Task description:
Every record listed below should be copied exactly.

Dataset entries:
====
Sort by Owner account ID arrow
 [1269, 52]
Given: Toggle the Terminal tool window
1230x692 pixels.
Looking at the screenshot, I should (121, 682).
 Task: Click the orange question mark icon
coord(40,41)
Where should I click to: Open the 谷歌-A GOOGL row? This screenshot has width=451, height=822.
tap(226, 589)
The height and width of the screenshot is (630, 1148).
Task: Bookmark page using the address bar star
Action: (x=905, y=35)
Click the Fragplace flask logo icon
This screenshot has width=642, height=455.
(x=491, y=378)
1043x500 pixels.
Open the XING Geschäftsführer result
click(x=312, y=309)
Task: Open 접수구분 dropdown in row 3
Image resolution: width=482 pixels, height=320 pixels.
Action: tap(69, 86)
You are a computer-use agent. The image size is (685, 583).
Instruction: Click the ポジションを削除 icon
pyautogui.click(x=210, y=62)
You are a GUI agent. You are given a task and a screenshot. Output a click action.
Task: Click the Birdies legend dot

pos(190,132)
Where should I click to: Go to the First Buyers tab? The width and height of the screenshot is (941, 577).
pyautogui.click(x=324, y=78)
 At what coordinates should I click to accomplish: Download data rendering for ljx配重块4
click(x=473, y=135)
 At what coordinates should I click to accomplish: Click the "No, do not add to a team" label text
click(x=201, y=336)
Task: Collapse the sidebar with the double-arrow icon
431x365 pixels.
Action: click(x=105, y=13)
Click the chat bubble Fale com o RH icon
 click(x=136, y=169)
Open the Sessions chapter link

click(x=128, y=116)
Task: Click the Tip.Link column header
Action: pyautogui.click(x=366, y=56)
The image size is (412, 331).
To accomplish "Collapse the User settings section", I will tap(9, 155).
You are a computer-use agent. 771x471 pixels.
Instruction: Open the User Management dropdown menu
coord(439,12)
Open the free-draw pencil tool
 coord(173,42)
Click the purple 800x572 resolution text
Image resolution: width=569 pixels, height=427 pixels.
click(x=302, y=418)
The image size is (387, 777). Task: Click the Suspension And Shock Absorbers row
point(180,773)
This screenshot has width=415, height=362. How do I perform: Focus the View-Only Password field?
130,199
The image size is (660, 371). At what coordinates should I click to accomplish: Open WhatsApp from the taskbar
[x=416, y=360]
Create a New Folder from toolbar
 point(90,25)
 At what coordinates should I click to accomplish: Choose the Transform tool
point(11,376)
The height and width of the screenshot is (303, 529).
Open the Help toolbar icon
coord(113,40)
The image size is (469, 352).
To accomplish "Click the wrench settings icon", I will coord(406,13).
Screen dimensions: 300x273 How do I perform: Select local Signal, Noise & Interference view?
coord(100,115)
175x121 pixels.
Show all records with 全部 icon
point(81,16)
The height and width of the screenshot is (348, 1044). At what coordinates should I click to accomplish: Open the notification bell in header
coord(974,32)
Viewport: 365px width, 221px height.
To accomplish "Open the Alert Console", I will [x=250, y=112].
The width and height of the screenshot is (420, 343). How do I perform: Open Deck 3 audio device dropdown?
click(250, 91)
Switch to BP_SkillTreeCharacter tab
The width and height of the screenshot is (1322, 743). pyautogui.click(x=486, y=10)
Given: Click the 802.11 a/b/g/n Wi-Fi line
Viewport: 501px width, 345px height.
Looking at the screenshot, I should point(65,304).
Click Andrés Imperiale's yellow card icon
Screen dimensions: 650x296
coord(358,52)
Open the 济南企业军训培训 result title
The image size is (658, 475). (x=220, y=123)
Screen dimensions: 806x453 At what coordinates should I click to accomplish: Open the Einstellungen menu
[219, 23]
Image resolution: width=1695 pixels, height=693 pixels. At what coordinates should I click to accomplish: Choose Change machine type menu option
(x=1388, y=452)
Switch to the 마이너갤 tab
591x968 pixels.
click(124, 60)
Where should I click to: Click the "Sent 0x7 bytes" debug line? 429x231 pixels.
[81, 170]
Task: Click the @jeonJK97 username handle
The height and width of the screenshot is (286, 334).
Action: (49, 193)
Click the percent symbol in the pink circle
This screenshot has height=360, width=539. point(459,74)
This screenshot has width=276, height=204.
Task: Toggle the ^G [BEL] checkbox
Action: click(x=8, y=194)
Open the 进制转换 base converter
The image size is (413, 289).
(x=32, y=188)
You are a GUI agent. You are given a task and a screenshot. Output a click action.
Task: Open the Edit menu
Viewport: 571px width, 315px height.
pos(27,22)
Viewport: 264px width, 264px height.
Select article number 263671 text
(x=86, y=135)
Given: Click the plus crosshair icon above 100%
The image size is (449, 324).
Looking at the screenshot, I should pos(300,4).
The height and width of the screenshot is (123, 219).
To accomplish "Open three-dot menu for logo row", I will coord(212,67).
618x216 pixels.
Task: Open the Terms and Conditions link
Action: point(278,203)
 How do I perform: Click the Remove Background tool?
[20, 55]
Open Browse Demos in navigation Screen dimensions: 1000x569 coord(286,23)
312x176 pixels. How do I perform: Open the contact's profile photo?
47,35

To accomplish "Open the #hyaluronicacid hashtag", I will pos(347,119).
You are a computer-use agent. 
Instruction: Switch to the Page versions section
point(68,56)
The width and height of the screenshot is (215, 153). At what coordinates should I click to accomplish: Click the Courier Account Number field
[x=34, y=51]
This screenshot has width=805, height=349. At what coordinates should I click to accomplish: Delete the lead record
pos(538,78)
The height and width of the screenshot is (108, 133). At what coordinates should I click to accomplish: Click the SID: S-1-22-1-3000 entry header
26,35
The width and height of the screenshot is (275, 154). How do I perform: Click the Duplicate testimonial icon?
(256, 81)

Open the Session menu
====
Final answer:
Sort by Owner account ID arrow
 [1269, 52]
Given: Toggle the Terminal tool window
1230x692 pixels.
Looking at the screenshot, I should (121, 682).
 Task: Click the orange question mark icon
coord(40,41)
Where should I click to: Open the 谷歌-A GOOGL row? This screenshot has width=451, height=822.
tap(226, 589)
The height and width of the screenshot is (630, 1148).
Task: Bookmark page using the address bar star
Action: (x=905, y=35)
Click the Fragplace flask logo icon
This screenshot has width=642, height=455.
(x=491, y=378)
1043x500 pixels.
Open the XING Geschäftsführer result
click(x=312, y=309)
Task: Open 접수구분 dropdown in row 3
Image resolution: width=482 pixels, height=320 pixels.
Action: tap(69, 86)
You are a computer-use agent. The image size is (685, 583).
Instruction: Click the ポジションを削除 icon
pyautogui.click(x=210, y=62)
You are a GUI agent. You are given a task and a screenshot. Output a click action.
Task: Click the Birdies legend dot

pos(190,132)
Where should I click to: Go to the First Buyers tab? The width and height of the screenshot is (941, 577).
pyautogui.click(x=324, y=78)
 At what coordinates should I click to accomplish: Download data rendering for ljx配重块4
click(x=473, y=135)
 At what coordinates should I click to accomplish: Click the "No, do not add to a team" label text
click(x=201, y=336)
Task: Collapse the sidebar with the double-arrow icon
431x365 pixels.
Action: click(x=105, y=13)
Click the chat bubble Fale com o RH icon
 click(x=136, y=169)
Open the Sessions chapter link

click(x=128, y=116)
Task: Click the Tip.Link column header
Action: pyautogui.click(x=366, y=56)
The image size is (412, 331).
To accomplish "Collapse the User settings section", I will tap(9, 155).
You are a computer-use agent. 771x471 pixels.
Instruction: Open the User Management dropdown menu
coord(439,12)
Open the free-draw pencil tool
 coord(173,42)
Click the purple 800x572 resolution text
Image resolution: width=569 pixels, height=427 pixels.
click(x=302, y=418)
The image size is (387, 777). Task: Click the Suspension And Shock Absorbers row
point(180,773)
This screenshot has width=415, height=362. How do I perform: Focus the View-Only Password field?
130,199
The image size is (660, 371). At what coordinates should I click to accomplish: Open WhatsApp from the taskbar
[x=416, y=360]
Create a New Folder from toolbar
 point(90,25)
 At what coordinates should I click to accomplish: Choose the Transform tool
point(11,376)
The height and width of the screenshot is (303, 529).
Open the Help toolbar icon
coord(113,40)
The image size is (469, 352).
To accomplish "Click the wrench settings icon", I will coord(406,13).
Screen dimensions: 300x273 How do I perform: Select local Signal, Noise & Interference view?
coord(100,115)
175x121 pixels.
Show all records with 全部 icon
point(81,16)
The height and width of the screenshot is (348, 1044). At what coordinates should I click to accomplish: Open the notification bell in header
coord(974,32)
Viewport: 365px width, 221px height.
To accomplish "Open the Alert Console", I will [x=250, y=112].
The width and height of the screenshot is (420, 343). How do I perform: Open Deck 3 audio device dropdown?
click(250, 91)
Switch to BP_SkillTreeCharacter tab
The width and height of the screenshot is (1322, 743). pyautogui.click(x=486, y=10)
Given: Click the 802.11 a/b/g/n Wi-Fi line
Viewport: 501px width, 345px height.
Looking at the screenshot, I should point(65,304).
Click Andrés Imperiale's yellow card icon
Screen dimensions: 650x296
coord(358,52)
Open the 济南企业军训培训 result title
The image size is (658, 475). (x=220, y=123)
Screen dimensions: 806x453 At what coordinates should I click to accomplish: Open the Einstellungen menu
[219, 23]
Image resolution: width=1695 pixels, height=693 pixels. At what coordinates should I click to accomplish: Choose Change machine type menu option
(x=1388, y=452)
Switch to the 마이너갤 tab
591x968 pixels.
click(124, 60)
Where should I click to: Click the "Sent 0x7 bytes" debug line? 429x231 pixels.
[81, 170]
Task: Click the @jeonJK97 username handle
The height and width of the screenshot is (286, 334).
Action: (49, 193)
Click the percent symbol in the pink circle
This screenshot has height=360, width=539. point(459,74)
This screenshot has width=276, height=204.
Task: Toggle the ^G [BEL] checkbox
Action: click(x=8, y=194)
Open the 进制转换 base converter
The image size is (413, 289).
(x=32, y=188)
You are a GUI agent. You are given a task and a screenshot. Output a click action.
Task: Open the Edit menu
Viewport: 571px width, 315px height.
pos(27,22)
Viewport: 264px width, 264px height.
Select article number 263671 text
(x=86, y=135)
Given: Click the plus crosshair icon above 100%
The image size is (449, 324).
Looking at the screenshot, I should pos(300,4).
The height and width of the screenshot is (123, 219).
To accomplish "Open three-dot menu for logo row", I will coord(212,67).
618x216 pixels.
Task: Open the Terms and Conditions link
Action: point(278,203)
 How do I perform: Click the Remove Background tool?
[20, 55]
Open Browse Demos in navigation Screen dimensions: 1000x569 coord(286,23)
312x176 pixels. How do I perform: Open the contact's profile photo?
47,35

To accomplish "Open the #hyaluronicacid hashtag", I will pos(347,119).
You are a computer-use agent. 
Instruction: Switch to the Page versions section
point(68,56)
The width and height of the screenshot is (215, 153). At what coordinates should I click to accomplish: Click the Courier Account Number field
[x=34, y=51]
This screenshot has width=805, height=349. At what coordinates should I click to accomplish: Delete the lead record
pos(538,78)
The height and width of the screenshot is (108, 133). At what coordinates should I click to accomplish: Click the SID: S-1-22-1-3000 entry header
26,35
The width and height of the screenshot is (275, 154). How do I perform: Click the Duplicate testimonial icon?
(256, 81)

Open the Session menu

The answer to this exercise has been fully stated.